6) ¿Cuál era la estrategia? A reserva de que me lo platique algún día Obama (cosa que dudo porque ni lo conozco), se trata de Muhammad Ali en su contienda memorable con George Foreman: “rope-a-dope”. Como recordarán los viejos aficionados al boxeo, en esa pelea, ex Cassius Clay se recargó contra las cuerdas y dejó que su adversario le tundiera golpes en los bajos y en los brazos, según algunos porque desde un principio le quebraron la quijada, pero sin desprotegerse y pensando que sobre los 15 rounds ganaría por su prestigio y su aguante. Así fue. Obama no soltó golpes, no aprovechó las 5 o 6 oportunidades que Romney le dio de pegarle un gancho izquierdo al hígado demoledor; no respondió con el vigor, la inteligencia ni el sarcasmo que lo caracterizan, a ninguna de las impertinencias o mentiras de Romney.

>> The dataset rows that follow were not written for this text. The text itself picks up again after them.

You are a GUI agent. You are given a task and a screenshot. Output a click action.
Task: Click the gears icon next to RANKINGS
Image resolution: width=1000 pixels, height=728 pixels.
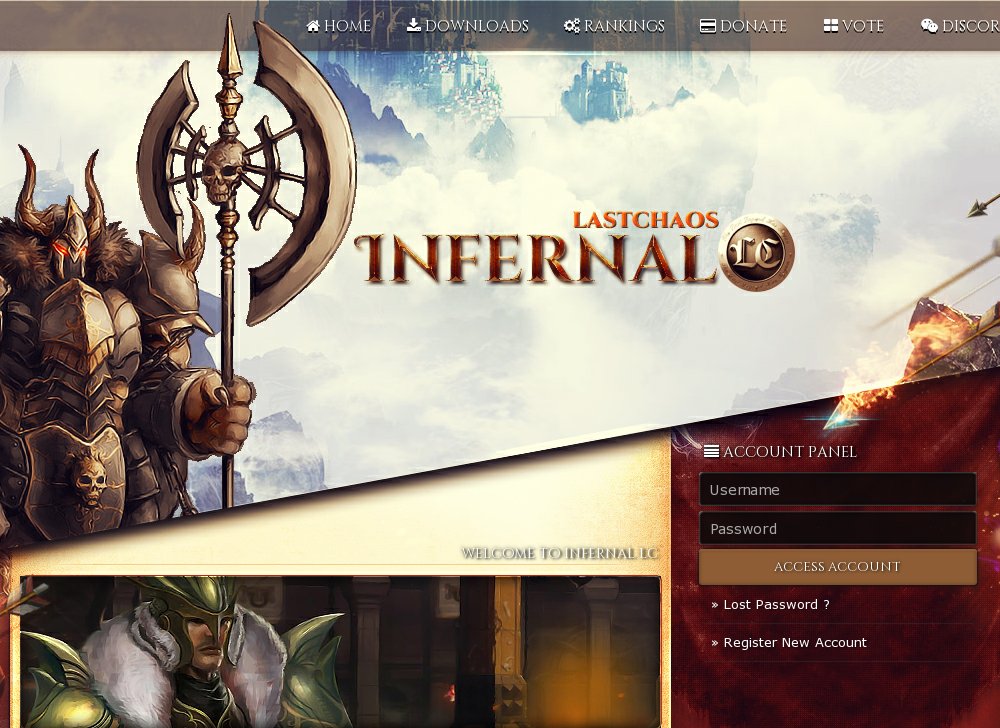(570, 26)
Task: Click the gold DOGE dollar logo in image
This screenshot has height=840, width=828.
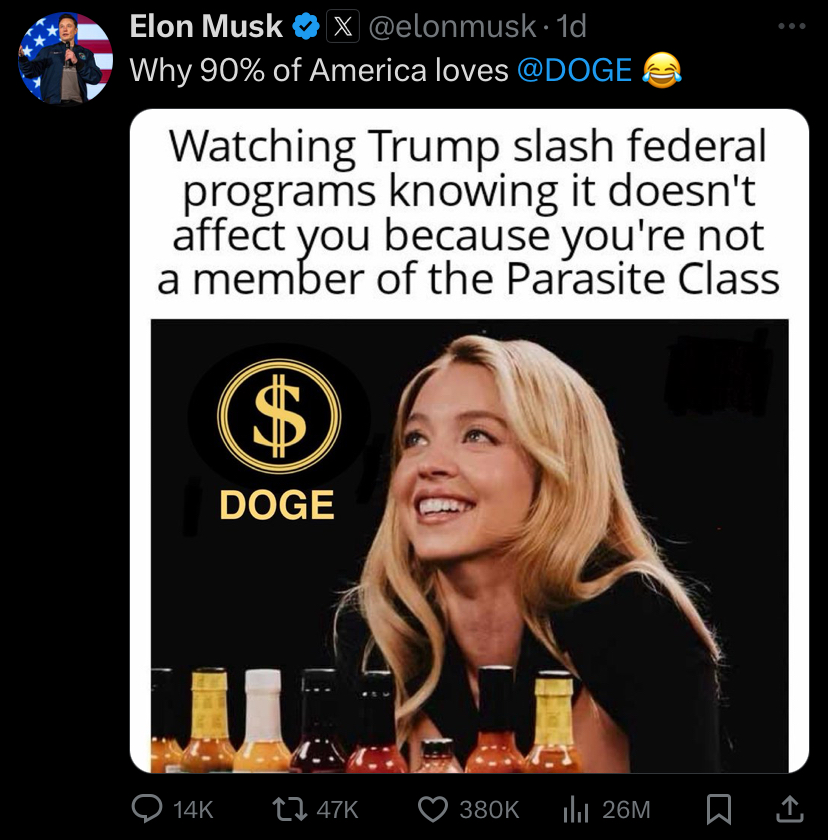Action: click(x=278, y=416)
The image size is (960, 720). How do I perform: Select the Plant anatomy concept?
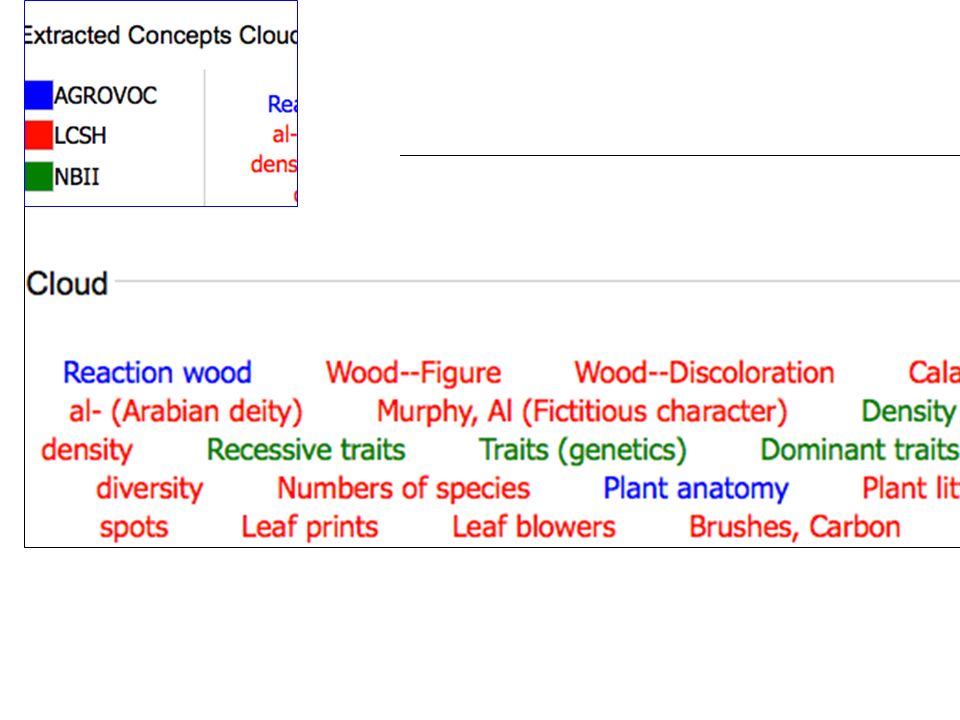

El próximo mes dirá si esta estrategia y el desempeño de Obama fueron los más acertados para una contienda donde iba ganando pero por un margen insuficiente y tal vez para una postura de esta naturaleza. Por lo pronto, el debate lo ganó Romney, lo perdió Obama pero la elección la sigue ganando Obama y la sigue perdiendo Romney.